The opinion will be erroneous if we think that a loan is always an expense, and a debit is an income.

In accounting practice, there is a double entry that displays the movement of funds in two accounts at once.

In total, there are 99 accounts, which are divided into passive and active. Each division for debit and credit has its own semantic meaning, but, in general, these values ​​really reflect the movement of the organization's material assets.

Accounting accounts are divided into two types - active and passive.

Active ones are designed to account for fixed assets, display data on the profit of funds, availability and write-off. There are such types of active accounts as: for accounting for monetary, property and other assets. The debit of the active account shows the profit of the cash register, materials, receivables to the enterprise. The loan records the expenditure of assets, the decrease in material resources.

The debit card is for savings and the credit to this account will reflect an increase in your own funds.

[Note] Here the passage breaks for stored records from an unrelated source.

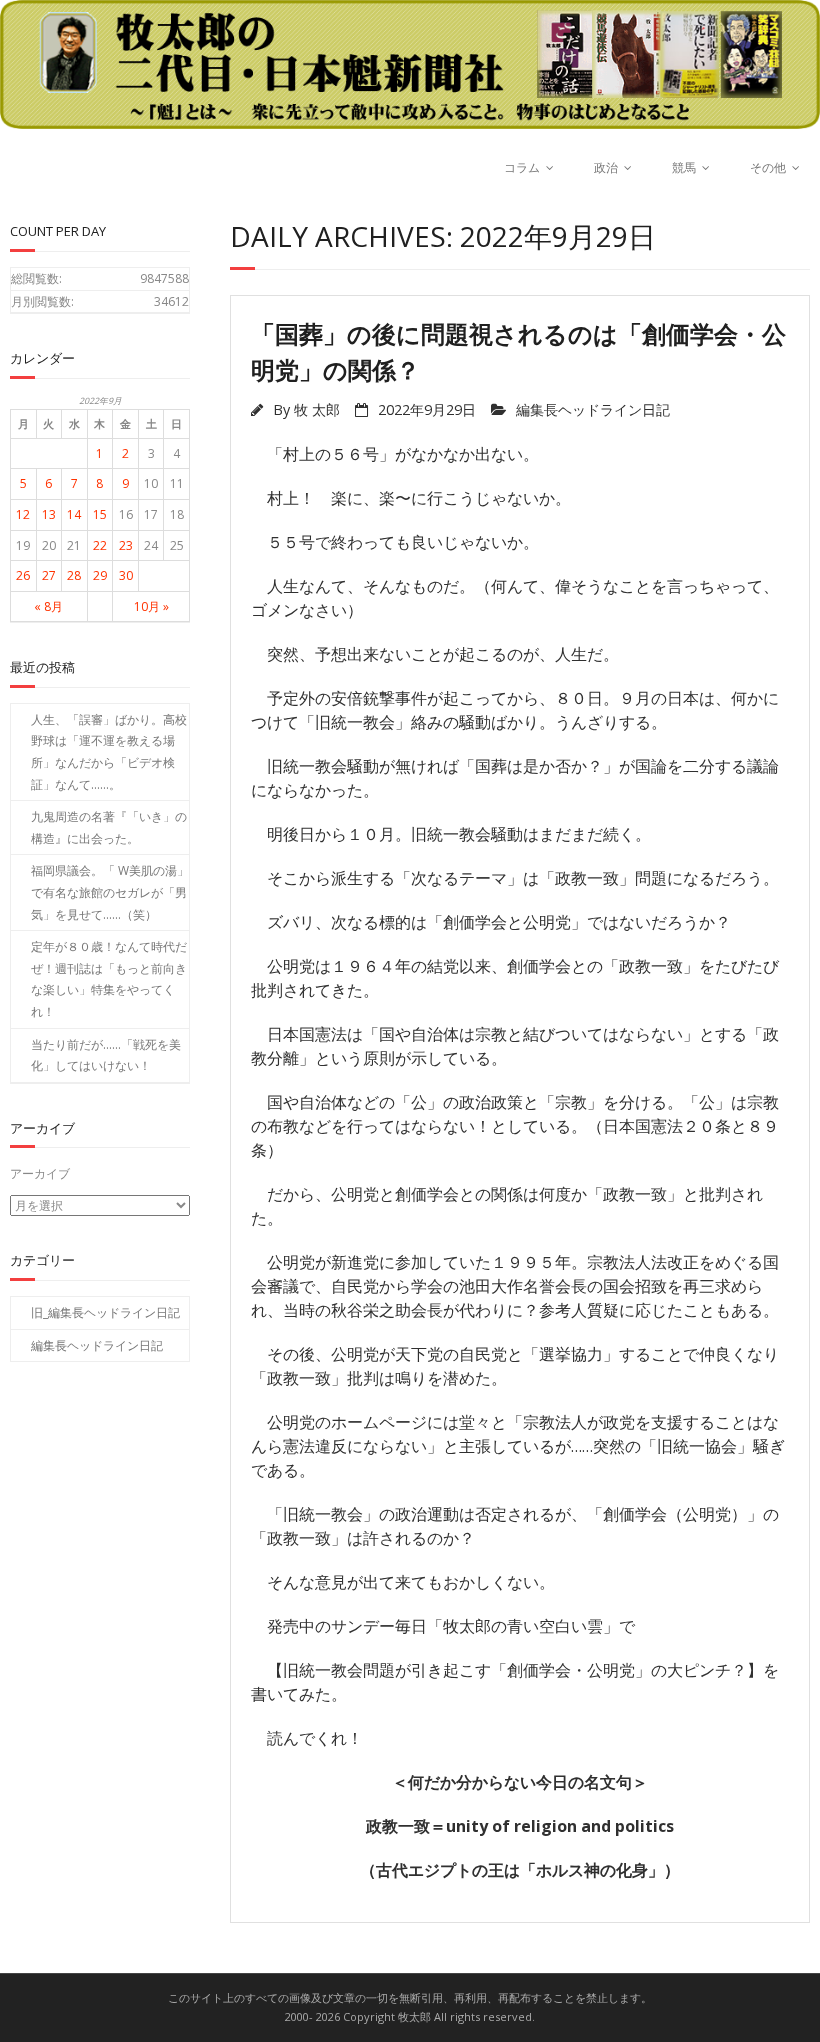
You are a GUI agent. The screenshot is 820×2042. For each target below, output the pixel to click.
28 (74, 575)
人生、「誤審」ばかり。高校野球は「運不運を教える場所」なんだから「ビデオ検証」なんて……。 (109, 752)
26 (23, 575)
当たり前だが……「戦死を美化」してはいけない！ (106, 1055)
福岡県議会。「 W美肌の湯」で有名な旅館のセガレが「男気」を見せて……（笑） (110, 892)
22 (100, 545)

A credit card will display the amount not of personal funds, but of borrowed funds, i.e. those that need to be returned, an increase in this amount will mean an increase in personal expenses.

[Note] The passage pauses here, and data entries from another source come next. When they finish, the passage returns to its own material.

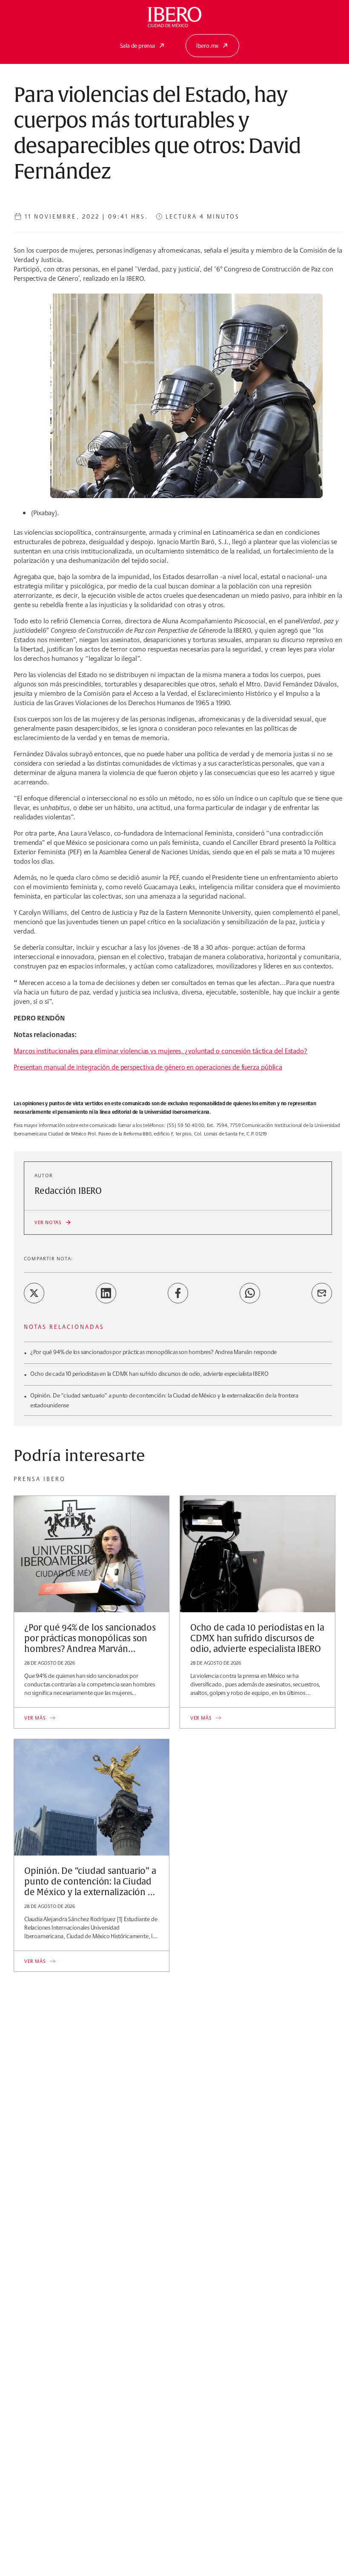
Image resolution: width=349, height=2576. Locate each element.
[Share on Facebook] (178, 1293)
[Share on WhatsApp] (250, 1293)
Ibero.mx (207, 45)
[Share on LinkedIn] (106, 1293)
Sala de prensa (137, 45)
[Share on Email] (322, 1293)
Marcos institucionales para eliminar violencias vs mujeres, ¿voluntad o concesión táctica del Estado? (160, 1051)
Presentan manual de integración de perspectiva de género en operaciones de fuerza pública (148, 1067)
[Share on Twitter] (34, 1293)
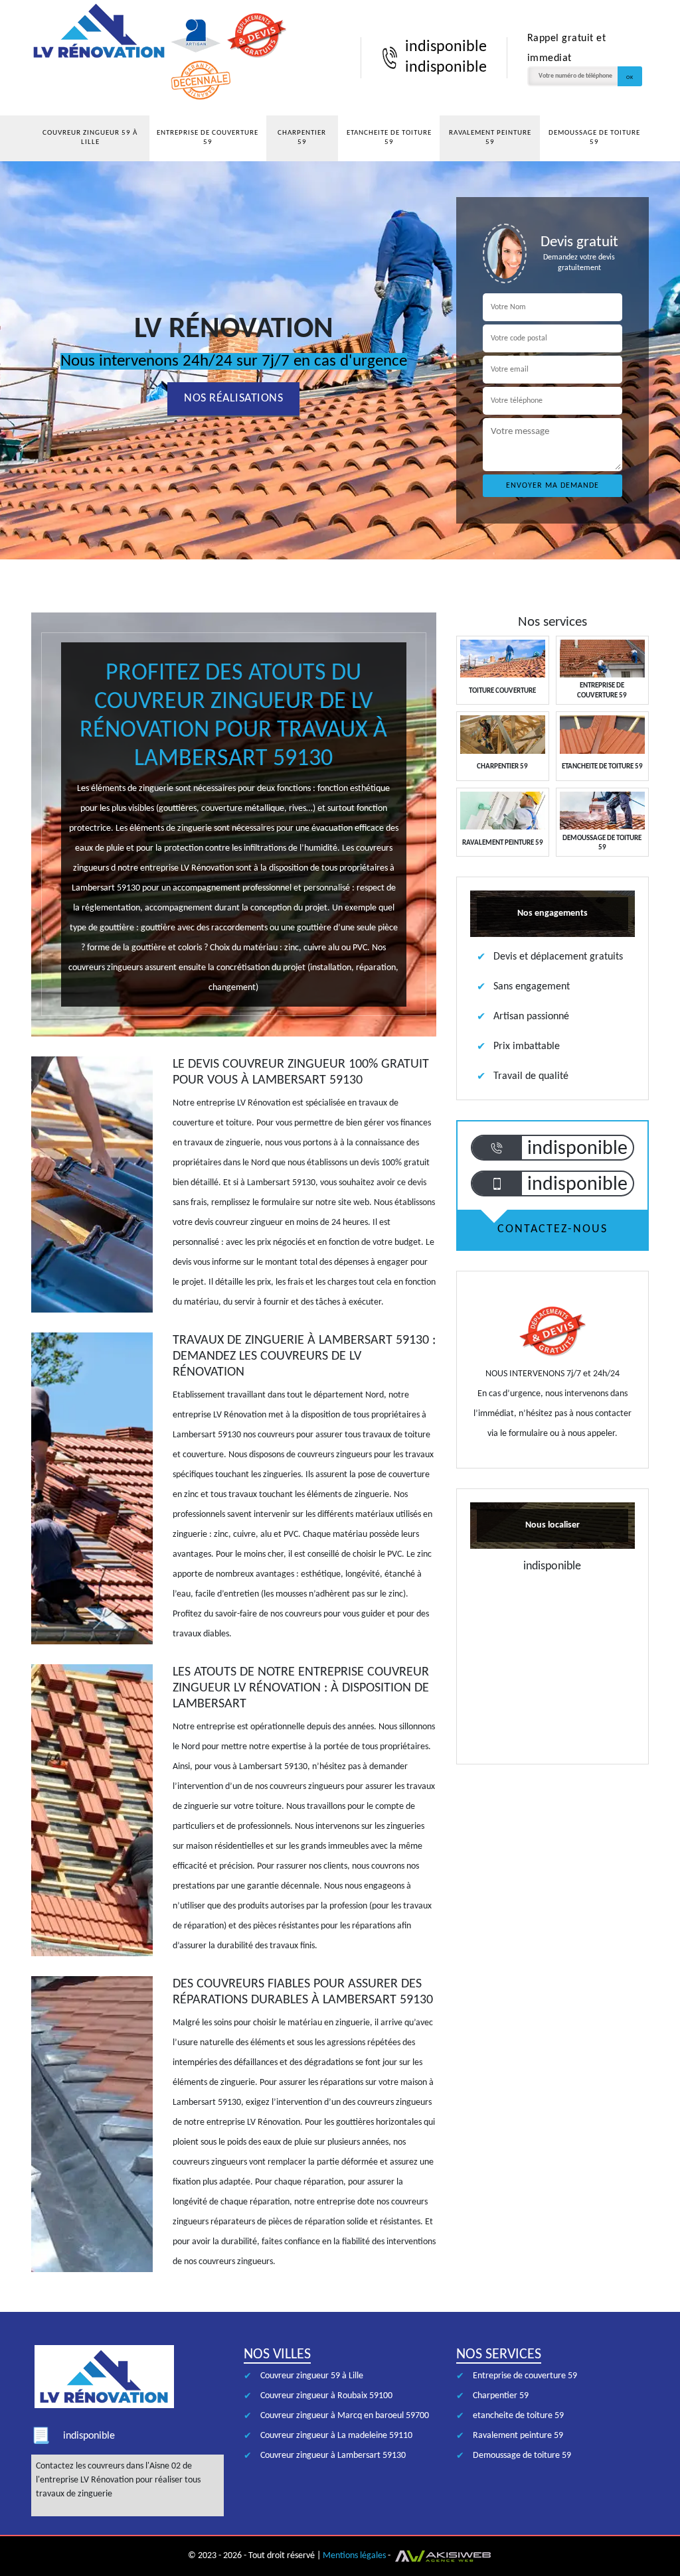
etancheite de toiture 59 (389, 137)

The task of passive accounts is to record sources for the organization's funds, as well as liabilities, debts to employees and other organizations.

To display a double entry for accounting accounts, there are tables in which the debit value is recorded in the left column, and the credit value in the right column.

The debit column keeps track of expenses, which include a decrease in capital, the payment of wages, and the payment of taxes. In the column for the loan, income is recorded: the amount of profit, the receipt of funds, the repayment of debt.

Debit - income, credit - expense

The entire financial system is built on the terms debit and credit. Both debit and credit denote the amount of money and material values, but their meanings are generally opposite to each other.

It will be easy for an ordinary person who is far from accounting to understand what is the difference between them using the example of bank accounts.

A debit account is an account that is designed to hold personal funds and the receipts to this account will reflect an increase in the amount of own funds. The opposite will be a credit account, which will display the amount not of personal funds, but of borrowed funds, i.e. those that need to be returned, an increase in this amount will mean an increase in personal expenses.

If we compare the debit and credit accounts, then in any case, the debit will be reflected in the left column of the balance sheet, and the credit in the right. In an active account, debit fixes the increase, and credit - the expense of the enterprise; in a passive account, a debit shows a decrease in the amount of debt, and a credit shows an increase. In the asset balance, balances on debit accounts are displayed, in liabilities - balances on credit.

Summing up, we can say that debits are the funds that the company owns, and credits are the expenses and debts of the organization, those funds through which the organization owns assets.

The terms debit and credit must be clearly distinguished in order to avoid various kinds of financial troubles, to distinguish a debit card from a credit card, to understand and analyze information on your own bank accounts.